Be sure to paste shortcuts to the FAH exe files on your desktop or w/e and edit the shortcuts with the flag -gpu X  where X is a unique number for each core (i.e. -gpu 0 -gpu 1 etc.) otherwise FAH will not run on an additional core. When configuring the client on first run be sure to select a unique Machine ID for each core as well.

And that's it.


----------



## mmaakk (Mar 9, 2009)

Thanks for the nVidia 182.08 vista driver info. Didn't know about that.


----------



## h3llb3nd4 (Mar 15, 2009)

Darn! another spammer^^
anyway...I not sure wath a dummy plug is used for??


----------



## btarunr (Mar 15, 2009)

h3llb3nd4 said:


> anyway...I not sure wath a dummy plug is used for??



Fooling the OS that there is a second display head.


----------



## h3llb3nd4 (Mar 15, 2009)

ahhh right, but does it improve performance?


----------



## btarunr (Mar 15, 2009)

h3llb3nd4 said:


> ahhh right, but does it improve performance?



It lets you use the second display sub-system. Also in Vista environment where you have ATI card(s) to handle display, and a NVIDIA card dedicated to handle PhysX and other CUDA applications.


----------



## mmaakk (Mar 19, 2009)

h3llb3nd4 said:


> ahhh right, but does it improve performance?
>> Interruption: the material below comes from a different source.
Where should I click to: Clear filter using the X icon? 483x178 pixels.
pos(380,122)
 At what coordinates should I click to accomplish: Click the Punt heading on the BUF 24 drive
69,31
It's not about performance. If you have a rig with more than one GPU and you want to use them all to fold, you need the screen "active" for each GPU folding.

The dummy plug eliminates the necessity of using more than one monitor per rig.


----------



## CyberDruid (Mar 19, 2009)

Didn't realize Solaris17 already had one up. Sorry.


----------